But it does not take a Westerner to question Tagore’s importance. In the novel Narcopolis by Indian poet and novelist Jeet Thayil, there is a character named Bengali, a peculiar street philosopher who makes profound pronouncements on all manner of philosophical, literary and cultural matters, including Tagore:
‘He shared the regional affliction that Bengalis were prone to, the conviction that they were the most artistic and talented people in the world. But Bengali was a maverick Bengali and some of his views were a kind of blasphemy. What if Tagore had not won the Nobel Prize when he did? Bengali asked. How would it have affected his work? I suspect it would have made him more open to experimentation and more interesting in every way, especially in his poetry, which, I have to say, is not very good. And why shouldn’t I say so? The point about Tagore is that the whole was far greater than the sum of the parts. It is the composite figure that matters. But Tagore the mystic and poet? Tagore the painter? Tagore the composer? None of those Tagores is worth very much.’
Great poetry may be untranslatable, but why does it seem impossible to make Tagore sound not-half-bad in English? In some cases, translations of poetry can convey, if not the greatness of the original—that would be a rare achievement—then at least some inkling of it; some way of imagining what greatness there might be in the original.
While reading Tagore in English, it is hard to see where that greatness might reside. In English, the poems appear not to contain a single memorable line or notable thought. They are large, flat, belaboured, tedious clichés.
For Yeats, Tagore embodied the very idea of a Hindu mystic poet. Yeats’ fascination with Tagore has much to do with his lifelong preoccupation with various forms of mysticism and occult spiritualism, his interests in astrology and theosophy.
__________________________________________________
Task requirements =
**1.** List every interest of Yeats that the Tagore essay names in its last paragraph.
**2.** Does the Tagore essay agree with each statement? Answer yes or no and quote the words that decide it.
(a) Narcopolis was written by Jeet Thayil.
(b) Bengali thinks Tagore's poetry is very good.
(c) In English, Tagore's poems seem to have many memorable lines.
**3.** Take the Tagore essay further from the end of its last paragraph.
The data records have nothing to do with the Tagore essay.

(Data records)
__________________________________________________
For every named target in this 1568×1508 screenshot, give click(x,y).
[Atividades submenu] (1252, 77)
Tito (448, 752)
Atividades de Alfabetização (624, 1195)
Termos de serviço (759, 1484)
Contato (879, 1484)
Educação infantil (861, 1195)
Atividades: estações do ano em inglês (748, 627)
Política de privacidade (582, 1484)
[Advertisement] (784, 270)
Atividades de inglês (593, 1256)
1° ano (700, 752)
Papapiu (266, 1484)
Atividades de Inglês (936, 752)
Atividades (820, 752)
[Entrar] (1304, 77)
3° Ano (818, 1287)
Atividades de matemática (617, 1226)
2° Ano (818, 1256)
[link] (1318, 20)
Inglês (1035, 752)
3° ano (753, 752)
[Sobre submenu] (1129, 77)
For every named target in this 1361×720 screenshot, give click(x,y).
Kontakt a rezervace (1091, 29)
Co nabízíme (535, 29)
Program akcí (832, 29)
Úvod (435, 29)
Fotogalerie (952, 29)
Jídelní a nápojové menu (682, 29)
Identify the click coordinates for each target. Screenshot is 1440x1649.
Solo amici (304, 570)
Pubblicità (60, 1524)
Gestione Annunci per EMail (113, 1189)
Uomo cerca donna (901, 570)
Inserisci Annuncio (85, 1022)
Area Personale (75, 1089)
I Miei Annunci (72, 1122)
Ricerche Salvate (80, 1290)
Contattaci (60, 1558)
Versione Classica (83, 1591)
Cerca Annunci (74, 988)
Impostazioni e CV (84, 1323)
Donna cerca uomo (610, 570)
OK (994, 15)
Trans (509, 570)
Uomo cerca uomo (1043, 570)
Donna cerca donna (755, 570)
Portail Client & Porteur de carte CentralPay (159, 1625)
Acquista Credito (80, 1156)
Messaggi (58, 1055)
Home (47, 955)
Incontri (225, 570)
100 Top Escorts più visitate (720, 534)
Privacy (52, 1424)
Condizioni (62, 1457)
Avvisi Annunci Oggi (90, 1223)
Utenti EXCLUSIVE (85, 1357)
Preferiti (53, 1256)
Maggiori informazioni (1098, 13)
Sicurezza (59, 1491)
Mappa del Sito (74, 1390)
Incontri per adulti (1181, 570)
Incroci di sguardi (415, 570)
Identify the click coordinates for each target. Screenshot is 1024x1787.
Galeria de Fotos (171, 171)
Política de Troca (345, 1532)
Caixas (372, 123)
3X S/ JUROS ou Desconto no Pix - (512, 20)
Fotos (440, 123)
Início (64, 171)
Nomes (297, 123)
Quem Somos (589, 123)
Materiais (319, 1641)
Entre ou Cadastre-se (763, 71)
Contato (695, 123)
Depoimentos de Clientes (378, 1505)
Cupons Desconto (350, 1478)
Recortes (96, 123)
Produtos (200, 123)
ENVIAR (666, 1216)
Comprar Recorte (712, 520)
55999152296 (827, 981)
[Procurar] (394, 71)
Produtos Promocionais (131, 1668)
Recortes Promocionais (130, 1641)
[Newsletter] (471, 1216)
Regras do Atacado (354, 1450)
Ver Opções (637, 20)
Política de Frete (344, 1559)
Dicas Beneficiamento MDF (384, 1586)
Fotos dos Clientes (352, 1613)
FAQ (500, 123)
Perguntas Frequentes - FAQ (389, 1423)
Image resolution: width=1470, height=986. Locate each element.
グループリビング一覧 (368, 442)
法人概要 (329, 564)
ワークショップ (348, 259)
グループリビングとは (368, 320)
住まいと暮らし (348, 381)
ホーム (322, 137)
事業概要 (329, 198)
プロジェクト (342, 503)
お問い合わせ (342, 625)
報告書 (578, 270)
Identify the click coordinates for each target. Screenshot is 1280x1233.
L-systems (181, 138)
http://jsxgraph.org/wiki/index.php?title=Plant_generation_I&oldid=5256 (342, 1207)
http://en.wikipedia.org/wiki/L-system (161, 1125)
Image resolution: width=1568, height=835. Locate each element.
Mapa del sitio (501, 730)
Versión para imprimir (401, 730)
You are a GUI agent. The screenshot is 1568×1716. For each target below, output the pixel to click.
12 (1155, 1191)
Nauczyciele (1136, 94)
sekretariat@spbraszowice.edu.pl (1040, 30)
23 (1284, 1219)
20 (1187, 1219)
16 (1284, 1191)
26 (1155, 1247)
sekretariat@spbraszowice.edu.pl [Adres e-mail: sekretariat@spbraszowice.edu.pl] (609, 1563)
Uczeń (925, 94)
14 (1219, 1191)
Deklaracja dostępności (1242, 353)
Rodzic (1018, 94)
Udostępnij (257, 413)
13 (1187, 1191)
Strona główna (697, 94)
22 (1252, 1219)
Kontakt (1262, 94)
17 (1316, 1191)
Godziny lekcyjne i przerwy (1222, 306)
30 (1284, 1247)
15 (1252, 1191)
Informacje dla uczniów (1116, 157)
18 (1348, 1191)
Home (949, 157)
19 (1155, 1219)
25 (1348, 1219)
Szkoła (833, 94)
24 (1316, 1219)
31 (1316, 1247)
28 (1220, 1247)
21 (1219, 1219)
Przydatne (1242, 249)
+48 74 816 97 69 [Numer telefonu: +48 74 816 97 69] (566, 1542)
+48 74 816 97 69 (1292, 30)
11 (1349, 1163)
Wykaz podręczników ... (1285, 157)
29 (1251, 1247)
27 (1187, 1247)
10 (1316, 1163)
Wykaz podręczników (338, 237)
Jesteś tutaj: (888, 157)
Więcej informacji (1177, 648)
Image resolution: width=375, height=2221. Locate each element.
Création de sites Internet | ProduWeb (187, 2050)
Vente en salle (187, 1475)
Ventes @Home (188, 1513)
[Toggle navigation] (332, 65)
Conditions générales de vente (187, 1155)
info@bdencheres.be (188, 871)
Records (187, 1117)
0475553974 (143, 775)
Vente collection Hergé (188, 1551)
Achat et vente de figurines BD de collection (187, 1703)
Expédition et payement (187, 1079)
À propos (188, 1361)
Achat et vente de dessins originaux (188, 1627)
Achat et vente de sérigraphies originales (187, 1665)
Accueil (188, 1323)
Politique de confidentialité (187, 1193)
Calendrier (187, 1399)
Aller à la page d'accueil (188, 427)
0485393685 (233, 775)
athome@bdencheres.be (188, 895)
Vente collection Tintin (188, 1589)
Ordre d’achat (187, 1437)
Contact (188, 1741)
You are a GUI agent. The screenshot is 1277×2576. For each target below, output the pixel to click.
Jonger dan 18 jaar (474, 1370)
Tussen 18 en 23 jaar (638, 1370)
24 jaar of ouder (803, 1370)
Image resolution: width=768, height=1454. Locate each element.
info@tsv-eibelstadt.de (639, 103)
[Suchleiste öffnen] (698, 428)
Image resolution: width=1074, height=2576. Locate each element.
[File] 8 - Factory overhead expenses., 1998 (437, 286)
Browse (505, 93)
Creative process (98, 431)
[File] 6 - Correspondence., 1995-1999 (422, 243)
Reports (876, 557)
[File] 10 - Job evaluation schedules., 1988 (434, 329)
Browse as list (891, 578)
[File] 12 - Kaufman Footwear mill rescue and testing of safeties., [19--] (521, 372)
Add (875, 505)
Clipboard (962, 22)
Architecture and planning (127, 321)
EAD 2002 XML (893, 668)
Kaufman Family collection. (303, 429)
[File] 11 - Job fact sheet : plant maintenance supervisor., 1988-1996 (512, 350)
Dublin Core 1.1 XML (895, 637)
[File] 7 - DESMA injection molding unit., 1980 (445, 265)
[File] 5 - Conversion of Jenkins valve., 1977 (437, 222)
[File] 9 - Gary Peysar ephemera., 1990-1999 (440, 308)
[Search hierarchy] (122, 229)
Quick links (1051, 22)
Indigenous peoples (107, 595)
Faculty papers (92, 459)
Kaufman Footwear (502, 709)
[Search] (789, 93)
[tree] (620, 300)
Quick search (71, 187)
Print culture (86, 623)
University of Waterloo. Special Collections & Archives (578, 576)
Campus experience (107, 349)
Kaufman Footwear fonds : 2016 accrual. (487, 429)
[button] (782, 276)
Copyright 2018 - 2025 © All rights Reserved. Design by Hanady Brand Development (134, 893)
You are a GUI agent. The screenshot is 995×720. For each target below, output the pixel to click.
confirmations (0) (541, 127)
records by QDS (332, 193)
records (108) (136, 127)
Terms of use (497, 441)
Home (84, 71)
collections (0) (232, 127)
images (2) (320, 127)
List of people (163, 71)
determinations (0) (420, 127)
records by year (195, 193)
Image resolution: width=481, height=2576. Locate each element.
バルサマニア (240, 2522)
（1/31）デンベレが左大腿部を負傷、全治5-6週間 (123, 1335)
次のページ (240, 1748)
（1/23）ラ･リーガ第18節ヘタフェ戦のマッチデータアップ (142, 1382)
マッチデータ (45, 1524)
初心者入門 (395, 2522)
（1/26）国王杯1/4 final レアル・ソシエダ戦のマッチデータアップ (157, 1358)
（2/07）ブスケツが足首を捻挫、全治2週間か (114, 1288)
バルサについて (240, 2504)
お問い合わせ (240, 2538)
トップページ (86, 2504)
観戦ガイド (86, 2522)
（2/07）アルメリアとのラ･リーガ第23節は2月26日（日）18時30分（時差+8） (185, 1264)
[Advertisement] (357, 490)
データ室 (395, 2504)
__________________________________________________
Responses per task =
**1.**
- various forms of mysticism
- occult spiritualism
- astrology
- theosophy

**2.**
(a) Yes: "In the novel Narcopolis by Indian poet and novelist Jeet Thayil"
(b) No: "especially in his poetry, which, I have to say, is not very good"
(c) No: "the poems appear not to contain a single memorable line or notable thought"

**3.**
The point here is not to criticise these leanings, but to make clear that Yeats’ admiration of Tagore was not based on the quality of execution exemplified by Tagore’s self-translations.
‘Damn Tagore,’ Yeats wrote in a letter dated 1935. ‘We got out three good books, Sturge Moore and I, and then, because he thought it more important to know English than to be a great poet, he brought out sentimental rubbish and wrecked his reputation. Tagore does not know English, no Indian knows English.’
Tagore did not have a sufficient command of English to pull off good poetry in it. Moreover, by choosing to translate his poems into free verse fraught with florid King Jamesian diction, he set the trend for many of his subsequent translators.
This was perfectly consistent with the contemporary practice of translating any poetry uniformly into English free verse. The twentieth century was an incredibly lazy one when it came to English translations of poetry. As a result, even writers who ‘do know English’ have not fared much better in translating Tagore than Tagore himself.
Let us consider a particular example, one from William Radice. His translations of Tagore are supposed to be among the best, judging from their critical acclaim. His translation of Tagore’s Maran-milan (‘Death-wedding’, 1902) can be found in his lecture on ‘Tagore’s Poetic Greatness’, originally delivered in Ahmedabad in 2003. The first stanza reads:
‘Why do you speak so softly, Death, Death, / Creep upon me, watch me so stealthily? / This is not how a lover should behave. / When evening flowers droop upon their tired / Stems, when cattle are brought in from the fields / After a whole day’s grazing, you, Death, / Death, approach me with such gentle steps, / Settle yourself immovably by my side. / I cannot understand the things you say.’
In his lecture, Radice says about this translation: “In translating a poem of such technical and formal virtuosity, my first objective is to find an equivalent form in English that will not be the same as the Bengali but which will immediately convince the reader of the poem’s craftsmanship.”
This reader was not convinced of the poem’s craftsmanship either immediately or afterwards. The text is downright terrible from the very start, devoid of the spark of poetry. It is of room temperature. It reads like a barely edited literal crib, with some foreign diction still creeping in. ‘Settle yourself immovably’? In English, we ‘sit still’. It goes on like this for all of its eighty lines. Radice’s English is idiomatically awkward throughout, whether due to careless editing or to a deliberate effort at an outlandish quaintness of impression, perhaps to cloud the utter absence of linguistic sparkle or intellectual interest.
Where, for crying out loud, is the promised virtuosity? Where is a line worth remembering? As you read on you encounter ‘the serpents hissing round / his hair’; ‘the bom-bom sound as he slapped his cheeks’; ‘If I am immersed in work in my room / When you arrive, Death, Death, then break / My work, thrust my unreadiness aside’.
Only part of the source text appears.